Just three months into his reign, Pera proved he was willing to make unfavorable decisions in the name of business: he dealt Marreese Speights, Wayne Ellington, Josh Selby, and a draft pick to the Cleveland Cavaliers for the Hollinger-approved but little known Jon Leuer. He then traded leading scorer Rudy Gay (and fan favorite Hamed Haddadi) away for three smaller parts, none of whom could individually replace the Rudy-shaped hole in the box score, or the Hamed-shaped hole in fans’ hearts.
The trades infuriated Memphians. Even those who thought Rudy should go believed we had undersold him. Angry locals, national sportswriters and even his own head coach villainized Pera, saying the cost-cutting efforts were badly timed, and that a promising season was now in the drain.

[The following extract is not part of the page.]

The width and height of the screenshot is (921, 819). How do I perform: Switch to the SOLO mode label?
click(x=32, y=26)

The naysayers were wrong in the end, but the damage to Pera’s favorability was done.
The straw that now threatens to break the camel’s back came after the season, when Jason Levien notified Hollins that he would not return to coach the team he had built into a conference finalist. Again, staunch defenders of Pera’s ownership decisions – and even the optimistic “keep calm and grind on” types such as myself – had their voices drowned out by bitter, fuming, riotous fans. Local reporter Ron Tillery all-but-openly took sides against Levien and Pera.

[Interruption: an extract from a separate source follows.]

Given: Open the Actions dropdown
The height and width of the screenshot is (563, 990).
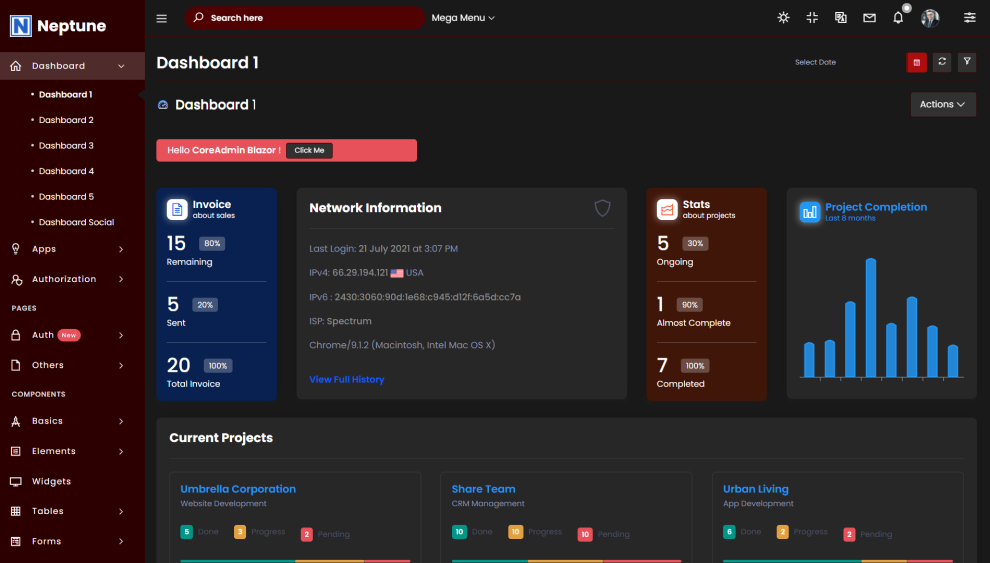Looking at the screenshot, I should (942, 104).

Now, two weeks later, the angry mob outside Pera’s door is still there – lulled to sleep by Levien’s deliberate interview process, but still in place. The Grizzlies right now are like a ship without a sail, and skittish fans want something: a sign of hope. A comforting reassurance. A reason to believe again.
So why has no one offered it?
The front office that fired its head coach for communication failures has been largely incommunicative. It’s pretty unforgivable, and it makes it easy to imagine that whoever replaces Hollins, even in-house assistant Dave Joerger, might get the fan base’s loyalty all to himself. Rather than reach out to fans to explain their reasoning, their ideas for a new coach, and their vision for the future, the front office has locked its doors and elected to play damage control through local radio interviews. And anyone who has listened to Jason Levien give an interview knows just how empty and unsatisfying his answers can be.
Grizz fans are right to be concerned. The team it supports, however unprofitably, is being withheld. Its owners are sabotaging the relationship with the fans through silence and unpredictability. It may be just business, but it feels personal, too.